大数据环境下,网络安全事件层出不穷,网络安全成为各界关注的热点。安全日志记录着设备运行状态的重要信息,通过对其分析可以实时掌握网络安全态势,可作为事前防护、事后追责的安全审计手段,实现对异常事件的追责与溯源。针对日志审计的重要性并结合数据挖掘在日志分析领域的重要作用,同时针对单机环境下处理海量数据效率相对滞后等问题,文章提出一种基于Hadoop的面向海量安全日志的聚类算法。首先,文章提出了基于最大最小距离（MMD）和均值思想对K-means聚类算法进行改进,克服了传统K-means聚类算法在寻找初始聚类中心随机性的缺陷;其次,为了适应海量数据的有效处理,提高聚类的效率与速度,将改进的K-means聚类算法部署在Map/Reduce上进行迭代计算。实验表明,改进的聚类算法的准确性优于其他典型算法,聚类效果稳定,在集群的性能上具有较好的运行速度和加速比。

关键词: 安全日志, 聚类, K-means, Map/Reduce, Hadoop

Abstract:

In the big data environment, network security incidents emerge one after another, and network security has become a hot spot of concern. As a dark data in the new environment, the security log records the important information of the running status of the equipment. Through its analysis, it can grasp the network security situation in real time, and can be used as a security auditing tool for pre-protection and after-accusation, to achieve abnormal events. Aiming at the importance of log auditing and combining the important role of data mining in the field of log analysis, and aiming at the relative lag of processing massive data in a single machine environment, a clustering algorithm based on Hadoop for massive security log is proposed.
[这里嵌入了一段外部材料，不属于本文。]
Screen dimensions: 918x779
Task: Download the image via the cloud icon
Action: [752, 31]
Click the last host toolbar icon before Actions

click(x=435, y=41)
Firstly, the K-means clustering algorithm is improved based on the maximum and minimum distance (MMD) and the mean value, which overcomes the defect of the traditional K-means algorithm in finding the randomness of the initial cluster center. Secondly, in order to adapt to the massive data. Effectively process, improve the efficiency and speed of clustering, and deploy the improved K-means clustering algorithm on Map/Reduce for iterative calculation. Experiments show that the improved clustering algorithm proposed in this paper is better than other typical methods, and the clustering effect is stable. It has better running speed and speedup ratio in cluster performance.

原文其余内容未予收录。